**THE TASK:** Below are some records; copy each line in them that contains "will".

*** Opening SOURCE DATA ***

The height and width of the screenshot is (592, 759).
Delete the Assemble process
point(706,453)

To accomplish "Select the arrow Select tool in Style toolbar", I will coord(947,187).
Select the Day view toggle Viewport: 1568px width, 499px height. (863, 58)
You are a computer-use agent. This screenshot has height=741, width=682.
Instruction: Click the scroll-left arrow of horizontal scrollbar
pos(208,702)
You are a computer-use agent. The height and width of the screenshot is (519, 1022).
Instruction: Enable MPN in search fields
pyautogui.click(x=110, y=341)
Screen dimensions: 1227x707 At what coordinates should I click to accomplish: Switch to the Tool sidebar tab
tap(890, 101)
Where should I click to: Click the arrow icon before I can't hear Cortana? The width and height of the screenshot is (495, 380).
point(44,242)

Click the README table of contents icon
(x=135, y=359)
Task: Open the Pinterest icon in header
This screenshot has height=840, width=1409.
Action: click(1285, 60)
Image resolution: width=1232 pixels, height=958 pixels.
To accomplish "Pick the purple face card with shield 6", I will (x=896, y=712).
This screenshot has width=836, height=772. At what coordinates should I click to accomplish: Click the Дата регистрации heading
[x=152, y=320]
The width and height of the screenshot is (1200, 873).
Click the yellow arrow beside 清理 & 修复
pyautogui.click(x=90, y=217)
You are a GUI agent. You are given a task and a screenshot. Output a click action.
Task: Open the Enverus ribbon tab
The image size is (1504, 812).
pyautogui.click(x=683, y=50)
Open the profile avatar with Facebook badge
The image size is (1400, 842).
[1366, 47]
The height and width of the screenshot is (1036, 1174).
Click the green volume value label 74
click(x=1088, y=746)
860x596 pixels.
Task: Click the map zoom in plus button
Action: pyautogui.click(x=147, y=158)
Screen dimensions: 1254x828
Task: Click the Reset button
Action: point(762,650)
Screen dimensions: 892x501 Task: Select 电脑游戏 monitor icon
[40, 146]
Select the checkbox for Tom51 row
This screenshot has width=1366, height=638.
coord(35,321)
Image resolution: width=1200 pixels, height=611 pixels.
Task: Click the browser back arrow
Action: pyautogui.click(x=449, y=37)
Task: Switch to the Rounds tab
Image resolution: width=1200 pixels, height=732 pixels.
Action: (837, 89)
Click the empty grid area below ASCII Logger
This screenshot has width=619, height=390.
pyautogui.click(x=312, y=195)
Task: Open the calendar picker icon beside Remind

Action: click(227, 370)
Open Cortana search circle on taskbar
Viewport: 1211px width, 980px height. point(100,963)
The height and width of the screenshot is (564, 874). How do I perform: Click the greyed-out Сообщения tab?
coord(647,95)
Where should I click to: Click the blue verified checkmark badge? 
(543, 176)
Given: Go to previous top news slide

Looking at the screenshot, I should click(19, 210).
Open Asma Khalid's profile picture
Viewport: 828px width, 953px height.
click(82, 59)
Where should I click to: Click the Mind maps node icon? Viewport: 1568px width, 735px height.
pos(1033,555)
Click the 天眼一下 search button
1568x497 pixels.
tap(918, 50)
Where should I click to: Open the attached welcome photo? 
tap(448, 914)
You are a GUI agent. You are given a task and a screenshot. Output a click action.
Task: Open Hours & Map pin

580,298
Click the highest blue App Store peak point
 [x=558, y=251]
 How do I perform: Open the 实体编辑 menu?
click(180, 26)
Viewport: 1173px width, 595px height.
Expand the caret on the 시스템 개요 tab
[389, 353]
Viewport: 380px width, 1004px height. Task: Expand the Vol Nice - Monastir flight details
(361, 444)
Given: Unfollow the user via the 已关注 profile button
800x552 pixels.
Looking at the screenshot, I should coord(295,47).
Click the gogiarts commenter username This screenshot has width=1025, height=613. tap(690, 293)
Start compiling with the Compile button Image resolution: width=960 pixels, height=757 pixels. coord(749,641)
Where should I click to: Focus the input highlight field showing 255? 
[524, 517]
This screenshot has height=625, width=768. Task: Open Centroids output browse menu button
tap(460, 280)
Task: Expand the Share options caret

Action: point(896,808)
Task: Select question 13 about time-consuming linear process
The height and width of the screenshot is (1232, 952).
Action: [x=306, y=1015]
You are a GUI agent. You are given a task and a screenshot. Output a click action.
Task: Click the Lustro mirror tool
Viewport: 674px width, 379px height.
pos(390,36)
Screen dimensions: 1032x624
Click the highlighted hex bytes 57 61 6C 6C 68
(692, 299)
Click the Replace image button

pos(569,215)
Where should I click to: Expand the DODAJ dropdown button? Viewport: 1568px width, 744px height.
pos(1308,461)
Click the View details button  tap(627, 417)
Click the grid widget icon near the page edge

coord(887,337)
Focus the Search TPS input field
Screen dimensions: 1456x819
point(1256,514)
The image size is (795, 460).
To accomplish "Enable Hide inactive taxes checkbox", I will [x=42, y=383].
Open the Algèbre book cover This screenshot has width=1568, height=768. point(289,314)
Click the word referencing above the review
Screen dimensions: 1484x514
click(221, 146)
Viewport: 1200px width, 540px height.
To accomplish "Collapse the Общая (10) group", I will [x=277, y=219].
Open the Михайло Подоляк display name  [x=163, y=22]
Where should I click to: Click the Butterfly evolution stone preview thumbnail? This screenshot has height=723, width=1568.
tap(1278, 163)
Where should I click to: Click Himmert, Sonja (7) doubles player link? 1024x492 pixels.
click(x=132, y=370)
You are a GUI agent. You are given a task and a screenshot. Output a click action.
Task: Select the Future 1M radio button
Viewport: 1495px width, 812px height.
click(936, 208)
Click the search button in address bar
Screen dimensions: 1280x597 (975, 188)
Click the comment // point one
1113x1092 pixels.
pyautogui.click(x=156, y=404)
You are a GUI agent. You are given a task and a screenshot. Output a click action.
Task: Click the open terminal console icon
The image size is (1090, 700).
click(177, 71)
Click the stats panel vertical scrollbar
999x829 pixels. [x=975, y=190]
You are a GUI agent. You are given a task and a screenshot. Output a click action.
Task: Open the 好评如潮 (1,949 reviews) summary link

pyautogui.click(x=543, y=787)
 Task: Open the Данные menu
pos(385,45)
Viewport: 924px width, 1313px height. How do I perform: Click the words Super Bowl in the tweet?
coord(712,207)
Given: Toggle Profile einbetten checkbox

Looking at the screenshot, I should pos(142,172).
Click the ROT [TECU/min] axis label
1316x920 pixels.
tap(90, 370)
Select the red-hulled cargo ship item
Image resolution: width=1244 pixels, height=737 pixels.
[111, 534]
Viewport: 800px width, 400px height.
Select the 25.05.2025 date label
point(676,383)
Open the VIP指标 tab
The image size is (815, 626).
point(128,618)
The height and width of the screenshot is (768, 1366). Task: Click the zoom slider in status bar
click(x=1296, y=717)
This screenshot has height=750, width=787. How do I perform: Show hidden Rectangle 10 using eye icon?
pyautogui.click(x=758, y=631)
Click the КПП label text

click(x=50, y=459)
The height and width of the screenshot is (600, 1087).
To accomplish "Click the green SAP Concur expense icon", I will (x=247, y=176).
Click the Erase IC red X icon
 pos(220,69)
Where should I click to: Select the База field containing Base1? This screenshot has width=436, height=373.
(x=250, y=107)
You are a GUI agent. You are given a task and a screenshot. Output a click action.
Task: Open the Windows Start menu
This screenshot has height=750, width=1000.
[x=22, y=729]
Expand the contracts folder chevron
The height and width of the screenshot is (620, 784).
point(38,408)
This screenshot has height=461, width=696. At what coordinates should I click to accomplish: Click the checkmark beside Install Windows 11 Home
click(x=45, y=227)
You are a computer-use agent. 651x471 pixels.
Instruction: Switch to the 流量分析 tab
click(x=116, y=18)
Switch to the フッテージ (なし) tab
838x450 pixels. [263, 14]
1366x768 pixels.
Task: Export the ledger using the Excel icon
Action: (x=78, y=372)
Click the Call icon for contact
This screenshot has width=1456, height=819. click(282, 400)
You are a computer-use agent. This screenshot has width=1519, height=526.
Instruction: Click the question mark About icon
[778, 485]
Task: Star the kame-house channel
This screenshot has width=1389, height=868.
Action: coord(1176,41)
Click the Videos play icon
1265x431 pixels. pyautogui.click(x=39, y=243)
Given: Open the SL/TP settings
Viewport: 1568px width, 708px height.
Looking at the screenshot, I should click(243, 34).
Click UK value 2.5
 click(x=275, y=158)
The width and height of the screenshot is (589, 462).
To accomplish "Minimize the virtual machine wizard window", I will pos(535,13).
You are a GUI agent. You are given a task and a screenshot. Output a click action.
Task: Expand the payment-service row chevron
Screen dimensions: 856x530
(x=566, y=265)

*** Closing SOURCE DATA ***

**EXERCISE SOLUTION:**
To accomplish "Select the arrow Select tool in Style toolbar", I will coord(947,187).
To accomplish "Pick the purple face card with shield 6", I will (x=896, y=712).
To accomplish "Enable Hide inactive taxes checkbox", I will [x=42, y=383].
To accomplish "Collapse the Общая (10) group", I will [x=277, y=219].
To accomplish "Click the green SAP Concur expense icon", I will (x=247, y=176).
To accomplish "Minimize the virtual machine wizard window", I will pos(535,13).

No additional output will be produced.